So here are 27 silly facts (one for every year of my existence) for your enjoyment.
1. I LOVE peas and carrots!! YUMMY!
2. I loathe hominy.
3. Roaches TERRIFY me
4. I worry that I'm going to be a horrible mother, so much so that I'm not sure I need to be one.
5. My middle name is Rachelle.
6. I have imaginary conversations with people all the time.
7. I'm terribly impatient
8. I miss the theater. My dream is to own and run my own theater house one day.
9. I spend a lot of time in fictional worlds. I LOVE to read! I grow attached to my 'friends' and am sad when the book is over.
10. I have moments of scary impatient anger and it scares me. This goes along with #4.
11. I have a very addictive personality so I try to avoid the things that might lead to trouble. One of my silly goals is to avoid a stint in rehab. Contrary to popular belief, no it's not where all the cool kids go.
12. I want a Great Dane one day! I think they're gorgeous!!
13. I don't seek God as much as I should.
14. I check behind the shower curtains when I get home. And I keep a bat close by "just in case". I've seen to many scary movies.
15. I really enjoyed High School
16. I worry about lots of silly stuff
17. I have no real desire to travel outside of the country
18. My ears are pierced in 5 places.
19. I have a VERY over active imagination.
20. I LOVE my new car!
21. I know some of the most awesome people. And I cherish my "low maintenance" friends, you know who you are!
22. I want to be cremated.
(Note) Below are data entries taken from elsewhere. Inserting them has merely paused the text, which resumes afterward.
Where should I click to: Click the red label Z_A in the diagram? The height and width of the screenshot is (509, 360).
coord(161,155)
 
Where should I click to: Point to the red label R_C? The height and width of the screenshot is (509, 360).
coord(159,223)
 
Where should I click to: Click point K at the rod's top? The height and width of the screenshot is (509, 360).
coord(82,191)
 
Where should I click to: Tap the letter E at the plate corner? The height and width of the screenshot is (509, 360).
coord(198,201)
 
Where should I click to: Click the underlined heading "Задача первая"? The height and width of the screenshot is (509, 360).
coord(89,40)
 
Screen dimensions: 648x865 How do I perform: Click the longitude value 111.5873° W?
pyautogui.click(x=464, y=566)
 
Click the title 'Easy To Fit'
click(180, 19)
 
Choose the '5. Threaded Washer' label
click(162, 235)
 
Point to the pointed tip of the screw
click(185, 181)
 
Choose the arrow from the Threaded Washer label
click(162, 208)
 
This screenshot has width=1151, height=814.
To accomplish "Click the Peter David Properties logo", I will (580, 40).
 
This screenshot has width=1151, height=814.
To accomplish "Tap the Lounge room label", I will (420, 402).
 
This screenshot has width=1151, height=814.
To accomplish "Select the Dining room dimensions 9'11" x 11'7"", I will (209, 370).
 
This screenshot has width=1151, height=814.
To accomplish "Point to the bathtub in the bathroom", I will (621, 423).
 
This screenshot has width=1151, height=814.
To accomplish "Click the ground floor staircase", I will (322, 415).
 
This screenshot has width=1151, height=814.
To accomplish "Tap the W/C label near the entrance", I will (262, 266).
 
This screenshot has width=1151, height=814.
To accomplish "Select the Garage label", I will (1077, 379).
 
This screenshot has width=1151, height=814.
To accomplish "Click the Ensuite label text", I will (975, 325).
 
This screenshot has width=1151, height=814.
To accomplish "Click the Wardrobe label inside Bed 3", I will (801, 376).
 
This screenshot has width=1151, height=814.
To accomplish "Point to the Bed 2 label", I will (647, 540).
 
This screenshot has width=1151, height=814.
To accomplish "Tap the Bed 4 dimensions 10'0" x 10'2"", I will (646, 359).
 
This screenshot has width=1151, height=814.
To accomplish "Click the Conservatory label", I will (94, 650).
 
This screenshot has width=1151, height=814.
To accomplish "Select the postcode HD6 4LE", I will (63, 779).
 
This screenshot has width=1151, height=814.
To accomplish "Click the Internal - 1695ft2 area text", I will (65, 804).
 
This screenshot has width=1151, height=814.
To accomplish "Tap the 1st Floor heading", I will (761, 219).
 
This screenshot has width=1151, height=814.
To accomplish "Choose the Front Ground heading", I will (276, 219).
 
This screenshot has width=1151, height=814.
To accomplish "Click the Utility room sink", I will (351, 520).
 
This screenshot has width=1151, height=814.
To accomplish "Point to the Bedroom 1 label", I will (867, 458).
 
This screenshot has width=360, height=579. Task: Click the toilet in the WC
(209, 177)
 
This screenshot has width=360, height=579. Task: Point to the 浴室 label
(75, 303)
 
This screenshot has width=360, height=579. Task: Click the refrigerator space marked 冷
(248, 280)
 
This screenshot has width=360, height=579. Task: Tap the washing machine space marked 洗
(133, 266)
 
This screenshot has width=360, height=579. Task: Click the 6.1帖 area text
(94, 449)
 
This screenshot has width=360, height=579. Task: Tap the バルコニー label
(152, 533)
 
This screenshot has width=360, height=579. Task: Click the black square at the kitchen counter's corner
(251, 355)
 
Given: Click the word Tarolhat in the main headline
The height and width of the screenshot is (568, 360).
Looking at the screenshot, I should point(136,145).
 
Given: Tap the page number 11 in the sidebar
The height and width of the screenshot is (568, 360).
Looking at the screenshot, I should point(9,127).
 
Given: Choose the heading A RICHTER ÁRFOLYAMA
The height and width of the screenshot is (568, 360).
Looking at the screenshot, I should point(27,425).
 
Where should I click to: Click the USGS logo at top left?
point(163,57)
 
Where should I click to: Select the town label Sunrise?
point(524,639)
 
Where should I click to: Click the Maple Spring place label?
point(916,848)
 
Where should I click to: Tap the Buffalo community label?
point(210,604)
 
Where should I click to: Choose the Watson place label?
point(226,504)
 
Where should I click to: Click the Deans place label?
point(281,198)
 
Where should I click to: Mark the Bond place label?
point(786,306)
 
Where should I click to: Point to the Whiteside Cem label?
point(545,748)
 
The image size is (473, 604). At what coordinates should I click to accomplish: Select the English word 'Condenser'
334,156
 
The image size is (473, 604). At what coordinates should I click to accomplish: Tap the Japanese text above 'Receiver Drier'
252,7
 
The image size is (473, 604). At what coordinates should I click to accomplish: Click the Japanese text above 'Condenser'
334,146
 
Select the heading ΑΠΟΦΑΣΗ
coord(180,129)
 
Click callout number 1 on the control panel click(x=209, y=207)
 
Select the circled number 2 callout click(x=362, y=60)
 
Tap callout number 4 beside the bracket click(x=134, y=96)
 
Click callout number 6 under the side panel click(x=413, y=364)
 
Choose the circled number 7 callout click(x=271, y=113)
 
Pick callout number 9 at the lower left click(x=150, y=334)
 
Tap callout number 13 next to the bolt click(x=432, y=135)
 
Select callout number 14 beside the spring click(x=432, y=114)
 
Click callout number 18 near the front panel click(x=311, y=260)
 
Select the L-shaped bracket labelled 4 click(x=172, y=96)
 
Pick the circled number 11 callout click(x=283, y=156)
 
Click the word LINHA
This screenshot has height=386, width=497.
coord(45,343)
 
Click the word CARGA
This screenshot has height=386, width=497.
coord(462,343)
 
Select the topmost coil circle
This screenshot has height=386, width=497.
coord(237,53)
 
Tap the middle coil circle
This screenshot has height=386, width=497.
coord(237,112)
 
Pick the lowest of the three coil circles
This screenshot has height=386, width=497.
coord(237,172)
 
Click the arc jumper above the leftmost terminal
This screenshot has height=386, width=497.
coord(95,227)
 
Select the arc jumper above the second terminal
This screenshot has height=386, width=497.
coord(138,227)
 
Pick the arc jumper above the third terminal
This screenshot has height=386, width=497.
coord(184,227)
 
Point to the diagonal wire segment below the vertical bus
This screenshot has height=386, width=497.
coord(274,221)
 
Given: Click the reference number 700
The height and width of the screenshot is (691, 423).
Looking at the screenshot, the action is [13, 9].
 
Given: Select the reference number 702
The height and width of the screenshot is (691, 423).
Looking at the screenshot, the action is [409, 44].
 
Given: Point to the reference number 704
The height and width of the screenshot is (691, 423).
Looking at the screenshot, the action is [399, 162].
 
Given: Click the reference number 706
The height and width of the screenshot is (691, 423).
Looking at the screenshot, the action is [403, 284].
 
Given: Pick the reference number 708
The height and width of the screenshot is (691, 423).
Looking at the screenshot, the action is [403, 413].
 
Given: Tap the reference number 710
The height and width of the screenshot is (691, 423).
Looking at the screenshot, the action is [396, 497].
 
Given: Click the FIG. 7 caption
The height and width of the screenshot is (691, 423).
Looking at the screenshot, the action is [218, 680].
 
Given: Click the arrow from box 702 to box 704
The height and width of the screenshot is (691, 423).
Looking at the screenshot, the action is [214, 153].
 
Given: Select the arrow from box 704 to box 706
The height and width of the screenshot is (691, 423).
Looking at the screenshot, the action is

My Mamaw doesn't approve.
23. I wear my heart on my sleeve and am easily heart broken.
24. I cry easily
25. I LOVE stupid jokes and I LOVE to laugh!
26. I take a baby Asprin and Folic Acid every day to avoid developing more blood clots
27. I'd like to think I'm not a people person but I do read people very well.
Saturday, January 31, 2009
Friday, January 16, 2009
Odds and Ends
New set of Wheels: Daniel and I bought a new car that comes equip with its very own car note! How exciting! It is a very nice 2009 Saturn Vue that plays my CD's, starts when you turn the key and has an air conditioner that stays on the ENTIRE time! It's FANTASTIC! I did get to say goodbye to my lemon of a truck. It had it's moments and there were things I like about it but I don't miss it at all either! I love the new wheels! I have never bought a brand new car before and it took FOREVER!! Good grief!! We had to sign pages and pages of stuff. They made us sign a form promising we were not drug dealers. Seriously?! Do they expect drug dealers to be honest? Are they hoping they'll have a moment of conscience and walk away? Umm....I doubt it. I found it silly.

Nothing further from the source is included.